Question

A ball is kept at a height h above the surface of a heavy transparent sphere made of a material of refractive index μ. The radius of the sphere is R. At t = 0, the ball is dropped to fall normally on the sphere. Find the speed of the image formed as a function of time for \[t < \sqrt{\frac{2h}{g}}\] . Consider only the image by a single refraction.

Answer 1

Given,
A transparent sphere with refractive index μ and a of radius R.
A ball is kept at height h above the sphere.
As per the question, at t = 0 the ball is dropped normally on the sphere. 

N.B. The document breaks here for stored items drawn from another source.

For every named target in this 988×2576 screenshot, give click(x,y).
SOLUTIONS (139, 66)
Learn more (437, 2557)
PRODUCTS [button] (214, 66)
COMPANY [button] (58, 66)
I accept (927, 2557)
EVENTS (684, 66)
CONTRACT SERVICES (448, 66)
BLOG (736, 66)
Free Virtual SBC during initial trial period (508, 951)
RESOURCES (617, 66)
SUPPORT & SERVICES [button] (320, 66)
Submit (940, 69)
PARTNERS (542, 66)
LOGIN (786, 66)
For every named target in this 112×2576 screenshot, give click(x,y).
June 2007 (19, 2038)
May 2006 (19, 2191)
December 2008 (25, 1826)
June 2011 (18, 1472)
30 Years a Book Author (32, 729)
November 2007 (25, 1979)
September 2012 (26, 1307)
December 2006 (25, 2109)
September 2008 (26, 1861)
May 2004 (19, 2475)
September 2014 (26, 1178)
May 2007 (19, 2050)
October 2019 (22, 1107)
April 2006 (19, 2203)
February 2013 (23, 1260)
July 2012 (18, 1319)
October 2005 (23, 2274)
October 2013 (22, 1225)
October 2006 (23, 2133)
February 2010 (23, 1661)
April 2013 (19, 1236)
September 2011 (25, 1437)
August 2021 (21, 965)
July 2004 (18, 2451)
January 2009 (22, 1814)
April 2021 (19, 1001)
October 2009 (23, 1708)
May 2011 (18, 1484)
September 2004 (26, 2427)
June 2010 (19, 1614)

Let take the time taken to travel from point A to B as t .
Thus, the distance travelled by the ball is given by: = `1/2 "gt"^2` Where g is acceleration due to gravity.
Therefore, the distance BC is given by: 
\[= h - \frac{1}{2}g t^2\] We are assuming this distance of the object from lens at any time t.
So here,
u = \[- \left( h - \frac{1}{2}g t^2 \right)\] 
Taking:
Refractive index of air, μ₁ =  1
Refractive index of sphere, μ₂ =  μ (given)
Thus, \[\frac{\mu}{v} - \frac{1}{- \left( h - \frac{1}{2}g t^2 \right)} = \frac{\mu - 1}{R}\]
\[ \Rightarrow \frac{\mu}{v} = \frac{\mu - 1}{R} - \frac{1}{\left( h - \frac{1}{2}g t^2 \right)} = \frac{\left( \mu - 1 \right)\left( h - \frac{1}{2}g t^2 \right) - R}{R\left( h - \frac{1}{2}g t^2 \right)}\]
Let v be the image distance at any time t. Then,
\[v = \frac{\mu R\left( h - \frac{1}{2}g t^2 \right)}{\left( \mu - 1 \right)\left( h - \frac{1}{2}g t^2 \right) - R}\] 
Therefore, velocity of the image ( V ) is given by, 
\[V = \frac{dv}{dt} = \frac{d}{dt}\left[ \frac{\mu R\left( h - \frac{1}{2}g t^2 \right)}{\left( \mu - 1 \right)\left( h - \frac{1}{2}g t^2 \right) - R} \right]\]
\[ = \frac{\mu R^2 gt}{\left[ \left( \mu - 1 \right)\left( h - \frac{1}{2}g t^2 \right) - R \right]^2}\]